Typical was coded for Horizon easterparty held in Varby, Sweden 1990. The demo was ment to be released there as well, but the final version wasn't finished there so the demo was released a month or so after the party. It actually had part in the competition but was disqualified for that particular purpose that it wasn't released there. Anyhow it finished fifth in the voting eventhough it was announced before hand that the demo will be disqualified. Coding in this demo was done by Sam, TNT, Control and Pi.
Before the demo really starts there is an upscroller for the notes to the demo and information about spreading it. This scroller and the loader for the demo was coded by TNT. In the loader there is always a music piece playing in the back and at some loads there is also a realtime drawn line vector object rotating on screen.
The real introduction starts after that scroller. There are some text and logos introducing the demo creators. The whole introduction is a design part so there is nothing much to comment on the coding side. The first part starts pretty much right after the introduction ends. The part itself contains an (almost) unlimited tech tech on some graphics drawn by TLB. The routine runs in every frame naturally. The routine was first of its kind ever released on C-64 and it was coded by Sam.
The following part includes a sinus scroller with a two-color font. Sinus scrollers on C-64 were very limited and small in size before this. This routine holds letters with height of over 20 pixels and the width of the scroll area was almost the screen width. The method used here is almost the same as the one in the second last part of poor - though some modifications have to be naturally added. There is also a logo in the lower part of the screen that was drawn by some of our Norweigian members we had at time. The font in the scroller was drawn by Sam, who coded the part too. Everything runs naturally in every frame in this part.
The third part has two nice routines. At first there is a logo stretching and flipping over its axis (which is a horizontal line at the height of vertical midpoint of the logo) with different flip angles at every eight pixels. In the middle of the screen there is a scroller with multicolor font. In the lower part of the screen there is a zooming logo which zooms in the beat of the music which, by the way, was composed by JCH. In the zoom the logo is a bit rounded while it is zooming out.
The next part features a logo that is flipping over its axis (this time the axis is a vertical line at the width of horizontal midpoint of the logo). The flipping has different angles at every single pixel. The logo is multicolored and is almost the height of the whole screen, there is only room for a small scroller in the lowest line of the screen. The fantastic music was composed by Moz(ic)art.
The fifth part is a regular plotterpart with lots of dots. There is only a scroller in the lowest line of the screen, just like in the previous part. The part is only ment to broke the former record of dots running in every frame so there's nothing more to it. The great music in the part was composed by Maniacs of Noise and the coding itself was done by Sam.

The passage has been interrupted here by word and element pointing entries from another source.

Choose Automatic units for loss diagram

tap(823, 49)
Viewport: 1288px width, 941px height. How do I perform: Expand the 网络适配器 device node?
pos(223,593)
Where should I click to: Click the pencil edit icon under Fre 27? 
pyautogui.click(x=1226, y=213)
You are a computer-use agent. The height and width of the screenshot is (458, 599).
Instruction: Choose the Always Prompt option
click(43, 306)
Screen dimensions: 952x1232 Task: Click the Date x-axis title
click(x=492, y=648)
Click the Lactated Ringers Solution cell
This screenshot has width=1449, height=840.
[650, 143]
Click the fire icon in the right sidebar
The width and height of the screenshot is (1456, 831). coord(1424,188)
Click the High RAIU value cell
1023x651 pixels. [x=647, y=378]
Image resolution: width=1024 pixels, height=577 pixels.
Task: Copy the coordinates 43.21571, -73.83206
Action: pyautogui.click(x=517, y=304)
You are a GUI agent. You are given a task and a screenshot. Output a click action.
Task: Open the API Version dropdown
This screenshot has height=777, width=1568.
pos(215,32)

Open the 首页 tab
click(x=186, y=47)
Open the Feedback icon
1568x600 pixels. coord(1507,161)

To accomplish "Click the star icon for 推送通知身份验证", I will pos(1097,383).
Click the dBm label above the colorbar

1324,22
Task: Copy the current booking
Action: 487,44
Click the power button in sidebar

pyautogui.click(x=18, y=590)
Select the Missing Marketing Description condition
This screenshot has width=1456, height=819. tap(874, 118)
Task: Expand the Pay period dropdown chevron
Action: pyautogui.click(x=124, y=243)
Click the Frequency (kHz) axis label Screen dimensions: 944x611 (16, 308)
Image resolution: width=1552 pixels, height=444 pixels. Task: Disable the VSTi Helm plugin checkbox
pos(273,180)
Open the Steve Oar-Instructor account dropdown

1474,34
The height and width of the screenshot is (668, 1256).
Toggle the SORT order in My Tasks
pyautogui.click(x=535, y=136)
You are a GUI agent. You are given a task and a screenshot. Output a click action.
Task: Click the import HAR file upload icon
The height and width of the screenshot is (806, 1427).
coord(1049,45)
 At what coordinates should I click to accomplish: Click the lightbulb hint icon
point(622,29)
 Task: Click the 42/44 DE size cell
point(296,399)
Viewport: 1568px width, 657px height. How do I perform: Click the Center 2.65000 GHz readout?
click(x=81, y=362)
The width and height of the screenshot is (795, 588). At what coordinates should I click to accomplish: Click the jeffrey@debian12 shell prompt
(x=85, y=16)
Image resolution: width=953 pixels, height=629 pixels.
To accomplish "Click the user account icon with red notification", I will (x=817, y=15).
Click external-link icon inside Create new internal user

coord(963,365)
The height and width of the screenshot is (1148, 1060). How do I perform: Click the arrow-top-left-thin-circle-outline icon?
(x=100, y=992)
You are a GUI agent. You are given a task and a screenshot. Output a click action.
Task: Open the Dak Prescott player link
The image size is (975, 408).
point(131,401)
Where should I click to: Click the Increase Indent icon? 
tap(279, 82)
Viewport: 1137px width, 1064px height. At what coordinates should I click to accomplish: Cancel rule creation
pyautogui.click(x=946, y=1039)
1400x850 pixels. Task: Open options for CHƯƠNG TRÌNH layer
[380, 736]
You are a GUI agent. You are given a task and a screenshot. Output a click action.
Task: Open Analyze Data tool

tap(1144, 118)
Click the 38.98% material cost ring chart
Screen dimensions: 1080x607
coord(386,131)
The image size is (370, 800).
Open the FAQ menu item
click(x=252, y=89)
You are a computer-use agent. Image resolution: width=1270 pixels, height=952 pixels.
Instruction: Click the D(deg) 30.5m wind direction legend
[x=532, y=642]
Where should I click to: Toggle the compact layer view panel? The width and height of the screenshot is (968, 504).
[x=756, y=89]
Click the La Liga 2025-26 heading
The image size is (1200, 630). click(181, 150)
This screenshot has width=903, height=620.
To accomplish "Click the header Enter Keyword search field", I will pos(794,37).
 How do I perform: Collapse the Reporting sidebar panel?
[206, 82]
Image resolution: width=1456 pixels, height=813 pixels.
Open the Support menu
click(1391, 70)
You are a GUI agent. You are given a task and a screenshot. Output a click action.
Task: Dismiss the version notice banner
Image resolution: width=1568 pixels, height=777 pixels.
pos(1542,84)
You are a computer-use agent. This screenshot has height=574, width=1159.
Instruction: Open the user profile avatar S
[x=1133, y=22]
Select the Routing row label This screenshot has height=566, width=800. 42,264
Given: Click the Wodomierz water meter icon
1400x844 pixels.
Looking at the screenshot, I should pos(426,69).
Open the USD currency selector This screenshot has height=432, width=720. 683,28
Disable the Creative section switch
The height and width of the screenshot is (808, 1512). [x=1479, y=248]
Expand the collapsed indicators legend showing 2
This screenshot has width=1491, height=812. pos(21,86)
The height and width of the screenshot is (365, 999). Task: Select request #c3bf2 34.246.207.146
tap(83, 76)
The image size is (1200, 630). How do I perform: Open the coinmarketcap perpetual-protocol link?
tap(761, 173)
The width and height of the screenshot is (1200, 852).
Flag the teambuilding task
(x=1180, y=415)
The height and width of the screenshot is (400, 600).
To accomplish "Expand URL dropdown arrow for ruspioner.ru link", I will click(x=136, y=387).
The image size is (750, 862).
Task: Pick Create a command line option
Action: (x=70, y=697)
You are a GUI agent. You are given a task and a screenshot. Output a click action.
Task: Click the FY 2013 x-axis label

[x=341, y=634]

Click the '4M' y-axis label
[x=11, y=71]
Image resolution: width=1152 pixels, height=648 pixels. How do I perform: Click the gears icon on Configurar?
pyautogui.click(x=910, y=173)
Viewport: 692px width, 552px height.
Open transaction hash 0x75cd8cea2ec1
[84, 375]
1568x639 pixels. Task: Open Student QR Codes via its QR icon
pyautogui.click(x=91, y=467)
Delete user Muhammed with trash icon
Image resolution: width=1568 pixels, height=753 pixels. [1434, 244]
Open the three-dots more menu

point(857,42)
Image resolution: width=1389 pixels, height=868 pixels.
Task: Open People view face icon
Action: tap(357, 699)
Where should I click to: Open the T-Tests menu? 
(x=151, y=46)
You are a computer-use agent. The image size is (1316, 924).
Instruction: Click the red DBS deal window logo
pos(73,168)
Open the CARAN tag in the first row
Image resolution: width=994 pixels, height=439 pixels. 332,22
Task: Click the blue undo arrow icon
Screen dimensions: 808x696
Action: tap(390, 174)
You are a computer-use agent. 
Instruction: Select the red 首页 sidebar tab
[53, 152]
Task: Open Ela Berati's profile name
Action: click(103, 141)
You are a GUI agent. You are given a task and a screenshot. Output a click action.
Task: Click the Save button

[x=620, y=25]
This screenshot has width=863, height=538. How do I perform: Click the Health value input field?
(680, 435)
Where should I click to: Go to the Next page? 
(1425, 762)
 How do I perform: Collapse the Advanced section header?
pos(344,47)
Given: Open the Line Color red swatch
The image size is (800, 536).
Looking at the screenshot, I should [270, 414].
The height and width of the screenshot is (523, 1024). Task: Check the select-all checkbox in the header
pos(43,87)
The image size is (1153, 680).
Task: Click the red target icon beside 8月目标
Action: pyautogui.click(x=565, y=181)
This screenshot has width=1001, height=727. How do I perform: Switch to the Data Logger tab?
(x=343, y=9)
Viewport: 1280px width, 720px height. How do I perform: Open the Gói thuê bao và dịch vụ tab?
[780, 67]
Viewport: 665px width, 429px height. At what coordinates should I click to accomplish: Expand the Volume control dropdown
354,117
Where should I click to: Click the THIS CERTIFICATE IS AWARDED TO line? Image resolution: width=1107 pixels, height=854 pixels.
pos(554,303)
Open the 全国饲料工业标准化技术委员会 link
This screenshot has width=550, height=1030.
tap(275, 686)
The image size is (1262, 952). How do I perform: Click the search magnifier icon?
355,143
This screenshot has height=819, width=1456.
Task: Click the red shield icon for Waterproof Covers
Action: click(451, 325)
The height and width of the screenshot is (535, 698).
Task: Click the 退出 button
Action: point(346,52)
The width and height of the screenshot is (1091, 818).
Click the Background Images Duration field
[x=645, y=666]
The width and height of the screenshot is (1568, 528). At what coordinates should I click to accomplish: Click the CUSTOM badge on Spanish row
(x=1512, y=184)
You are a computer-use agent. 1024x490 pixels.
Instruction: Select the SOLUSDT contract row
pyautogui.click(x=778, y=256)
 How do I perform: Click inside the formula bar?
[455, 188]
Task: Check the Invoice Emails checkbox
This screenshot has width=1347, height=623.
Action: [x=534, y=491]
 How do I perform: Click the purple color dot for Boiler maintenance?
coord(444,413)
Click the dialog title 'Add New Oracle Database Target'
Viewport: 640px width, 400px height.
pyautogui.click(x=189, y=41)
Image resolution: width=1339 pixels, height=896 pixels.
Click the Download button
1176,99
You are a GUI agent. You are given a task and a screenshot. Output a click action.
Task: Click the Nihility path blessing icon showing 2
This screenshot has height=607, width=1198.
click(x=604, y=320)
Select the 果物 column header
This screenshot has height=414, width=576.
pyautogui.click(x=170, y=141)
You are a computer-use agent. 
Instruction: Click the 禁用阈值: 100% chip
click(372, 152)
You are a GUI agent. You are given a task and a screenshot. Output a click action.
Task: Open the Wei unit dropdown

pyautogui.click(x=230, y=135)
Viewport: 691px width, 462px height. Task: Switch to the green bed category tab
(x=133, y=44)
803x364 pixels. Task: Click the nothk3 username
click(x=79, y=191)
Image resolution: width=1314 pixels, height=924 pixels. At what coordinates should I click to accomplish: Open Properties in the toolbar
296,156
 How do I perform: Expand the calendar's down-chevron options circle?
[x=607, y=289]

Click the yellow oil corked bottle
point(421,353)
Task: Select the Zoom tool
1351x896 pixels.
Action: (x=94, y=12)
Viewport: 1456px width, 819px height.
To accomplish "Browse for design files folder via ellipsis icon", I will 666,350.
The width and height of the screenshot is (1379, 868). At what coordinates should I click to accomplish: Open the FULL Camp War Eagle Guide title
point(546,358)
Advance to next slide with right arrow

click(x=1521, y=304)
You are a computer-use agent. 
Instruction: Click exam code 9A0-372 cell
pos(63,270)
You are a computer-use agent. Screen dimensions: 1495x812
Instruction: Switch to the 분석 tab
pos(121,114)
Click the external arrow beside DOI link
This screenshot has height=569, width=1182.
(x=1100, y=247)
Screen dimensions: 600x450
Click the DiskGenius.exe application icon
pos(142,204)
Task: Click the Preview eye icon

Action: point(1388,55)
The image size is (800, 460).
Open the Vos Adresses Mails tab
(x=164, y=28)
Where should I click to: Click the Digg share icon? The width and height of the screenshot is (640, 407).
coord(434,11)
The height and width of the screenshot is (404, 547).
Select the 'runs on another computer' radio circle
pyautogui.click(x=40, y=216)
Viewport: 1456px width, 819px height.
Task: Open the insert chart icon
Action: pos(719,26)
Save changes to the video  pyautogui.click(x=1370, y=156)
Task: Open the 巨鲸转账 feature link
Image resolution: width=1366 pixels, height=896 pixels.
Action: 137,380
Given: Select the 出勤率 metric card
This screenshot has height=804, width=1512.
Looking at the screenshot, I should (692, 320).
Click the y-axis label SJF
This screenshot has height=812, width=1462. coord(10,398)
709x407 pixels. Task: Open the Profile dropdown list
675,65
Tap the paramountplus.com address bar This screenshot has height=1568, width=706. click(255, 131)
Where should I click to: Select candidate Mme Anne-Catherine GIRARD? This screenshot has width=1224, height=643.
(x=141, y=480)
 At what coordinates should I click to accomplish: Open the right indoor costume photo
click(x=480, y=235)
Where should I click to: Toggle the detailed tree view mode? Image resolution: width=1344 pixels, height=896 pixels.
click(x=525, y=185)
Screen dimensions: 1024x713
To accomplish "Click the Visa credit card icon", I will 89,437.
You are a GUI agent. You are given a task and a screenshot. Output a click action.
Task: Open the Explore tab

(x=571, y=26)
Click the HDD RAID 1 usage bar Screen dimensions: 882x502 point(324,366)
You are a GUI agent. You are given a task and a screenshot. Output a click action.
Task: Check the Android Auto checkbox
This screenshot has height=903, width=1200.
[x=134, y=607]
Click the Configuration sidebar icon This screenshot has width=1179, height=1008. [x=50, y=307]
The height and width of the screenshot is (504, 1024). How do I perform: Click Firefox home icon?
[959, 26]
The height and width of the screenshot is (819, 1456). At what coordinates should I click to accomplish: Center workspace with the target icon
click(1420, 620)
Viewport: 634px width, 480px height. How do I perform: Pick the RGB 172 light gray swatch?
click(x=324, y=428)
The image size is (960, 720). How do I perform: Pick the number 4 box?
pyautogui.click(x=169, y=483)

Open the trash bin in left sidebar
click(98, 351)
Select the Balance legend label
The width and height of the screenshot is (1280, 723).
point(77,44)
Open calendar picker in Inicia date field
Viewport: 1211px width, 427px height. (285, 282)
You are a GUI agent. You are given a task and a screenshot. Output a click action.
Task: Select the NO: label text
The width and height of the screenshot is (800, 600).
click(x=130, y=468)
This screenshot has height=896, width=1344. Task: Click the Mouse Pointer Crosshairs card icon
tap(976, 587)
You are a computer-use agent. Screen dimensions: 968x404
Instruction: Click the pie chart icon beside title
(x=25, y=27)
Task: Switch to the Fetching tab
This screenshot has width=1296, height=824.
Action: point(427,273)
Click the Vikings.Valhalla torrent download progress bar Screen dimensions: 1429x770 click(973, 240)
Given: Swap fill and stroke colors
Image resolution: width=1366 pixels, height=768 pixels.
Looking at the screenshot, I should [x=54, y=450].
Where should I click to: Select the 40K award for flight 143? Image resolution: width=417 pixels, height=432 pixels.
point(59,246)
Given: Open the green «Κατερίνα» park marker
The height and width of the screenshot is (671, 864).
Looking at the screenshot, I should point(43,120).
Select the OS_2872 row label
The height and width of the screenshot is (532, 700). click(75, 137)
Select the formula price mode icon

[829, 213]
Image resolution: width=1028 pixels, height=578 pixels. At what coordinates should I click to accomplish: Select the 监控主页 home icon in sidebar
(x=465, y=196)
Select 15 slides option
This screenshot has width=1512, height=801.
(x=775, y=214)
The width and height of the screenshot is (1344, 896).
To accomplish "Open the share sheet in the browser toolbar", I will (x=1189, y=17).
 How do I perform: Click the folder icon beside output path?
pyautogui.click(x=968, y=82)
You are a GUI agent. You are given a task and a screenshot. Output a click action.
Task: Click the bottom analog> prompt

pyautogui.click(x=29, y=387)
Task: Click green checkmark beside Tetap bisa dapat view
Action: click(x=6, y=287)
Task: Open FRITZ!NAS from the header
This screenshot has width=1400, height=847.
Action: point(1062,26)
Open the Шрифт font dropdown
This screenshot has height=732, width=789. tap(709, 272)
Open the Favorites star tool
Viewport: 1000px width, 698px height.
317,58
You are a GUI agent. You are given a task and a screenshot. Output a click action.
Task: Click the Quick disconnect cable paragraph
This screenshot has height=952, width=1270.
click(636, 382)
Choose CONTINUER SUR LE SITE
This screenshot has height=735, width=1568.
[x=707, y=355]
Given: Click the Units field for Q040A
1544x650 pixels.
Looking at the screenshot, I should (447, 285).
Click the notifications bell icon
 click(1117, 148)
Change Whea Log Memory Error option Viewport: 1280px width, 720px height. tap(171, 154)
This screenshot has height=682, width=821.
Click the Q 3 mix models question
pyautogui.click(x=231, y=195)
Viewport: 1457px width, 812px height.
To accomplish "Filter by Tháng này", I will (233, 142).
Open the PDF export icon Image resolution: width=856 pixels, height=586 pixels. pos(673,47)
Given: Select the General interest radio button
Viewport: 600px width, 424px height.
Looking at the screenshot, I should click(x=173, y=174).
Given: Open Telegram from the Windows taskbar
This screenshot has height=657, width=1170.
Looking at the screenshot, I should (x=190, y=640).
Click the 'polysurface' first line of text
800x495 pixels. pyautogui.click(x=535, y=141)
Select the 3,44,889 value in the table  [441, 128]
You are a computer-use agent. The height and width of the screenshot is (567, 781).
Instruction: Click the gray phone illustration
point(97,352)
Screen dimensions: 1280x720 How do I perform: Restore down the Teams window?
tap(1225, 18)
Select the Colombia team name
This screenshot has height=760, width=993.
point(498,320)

The next part is really probably the most original one in the demo. Coding in the part was again done by Sam and it has a routine that tech-techs vertical rasterbars holding four colors as they move over each other. This one should really be seen in order to understand what it looks like. There's a text flasher in the lower part of the screen. The part naturally runs in every frame.
The last screen of the demo contains a dxycp (different x and y character positioning) scroller that has nice sinus movements. The scroll is updated every frame and looks really smooth with characters allowed to leave the screen and then enter back again in contrast to the routines most people were releasing at the time. There is a logo in the upper part of the screen which was constructed by CLF of Origo. There's also a multicolor scroller in the middle of the screen. The music was composed by Reyn Ouwehand and programming by Sam.